- Try it
Output the listing exactly, leaving nothing out.

┄┄┄┄┄┄┄┄┄┄

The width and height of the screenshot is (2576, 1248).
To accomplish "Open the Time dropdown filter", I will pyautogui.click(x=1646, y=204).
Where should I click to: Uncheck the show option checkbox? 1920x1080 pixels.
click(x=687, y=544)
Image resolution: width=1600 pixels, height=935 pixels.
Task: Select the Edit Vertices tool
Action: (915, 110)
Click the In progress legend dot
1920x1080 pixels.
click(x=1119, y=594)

┄┄┄┄┄┄┄┄┄┄

- Output for this task
The width and height of the screenshot is (2576, 1248).
To accomplish "Open the Time dropdown filter", I will pyautogui.click(x=1646, y=204).
Where should I click to: Uncheck the show option checkbox? 1920x1080 pixels.
click(x=687, y=544)
Image resolution: width=1600 pixels, height=935 pixels.
Task: Select the Edit Vertices tool
Action: (915, 110)
Click the In progress legend dot
1920x1080 pixels.
click(x=1119, y=594)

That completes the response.